Greenville’s Delta Hot Tamale Festival celebrates Mississippi’s greatest native food.
The whole thing started a century ago or so, though just how it happened remains a mystery. Most likely it was just a few men, farm workers, huddled together for supper after a long day in the fields. One of the men would have been Mexican, and as he unwrapped his cornhusks to reveal still-steaming hot tamales, the other workers would have marveled at the food. Someone must have eaten one; someone must have asked for the recipe. Thus the Mississippi Delta hot tamale was born.

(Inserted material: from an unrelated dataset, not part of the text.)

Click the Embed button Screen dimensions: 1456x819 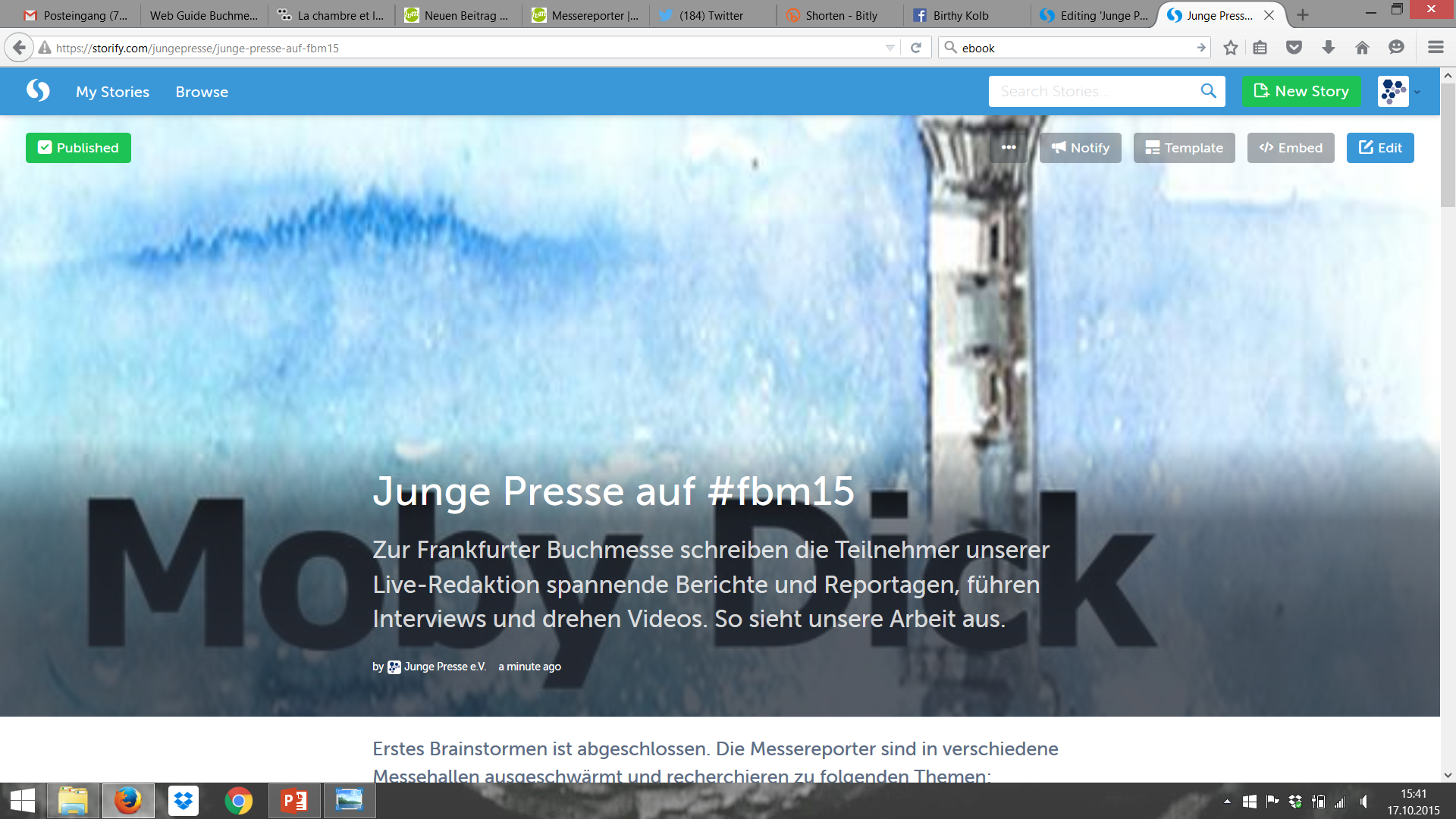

Mississippi takes pride—justifiable pride—in its cooking, but there aren’t many dishes we can claim as truly our own. Our predominant style of barbecue drifted downriver from Memphis; our catfish po’ boys traveled up from New Orleans. Only this strange amalgamation is totally and completely our own. And while we may not know its origin story, we can at least say that it’s inspired one of the state’s great social occasions: on October 21, 2017, the city of Greenville will host its sixth annual Delta Hot Tamale Festival.
As I wandered the booths at last year’s festival—doing my best not to completely stuff myself—I asked the tamale makers what stories they’d heard about the beginnings of this local food. There are many versions: some suppose that veterans of the Mexican-American War carried the recipe home. Others note that similar concoctions were already familiar in the African and Native American food ways that heavily influenced the way Southerners eat.
“Most indigenous cultures have their version of tamales: corn and meat, wrapped up and easy for travel,” Willie Harmon tells me. ”It’s kind of hard to say how that marriage took place, but it did, more than a hundred years ago, and we’re doing our part to keep that tradition going.”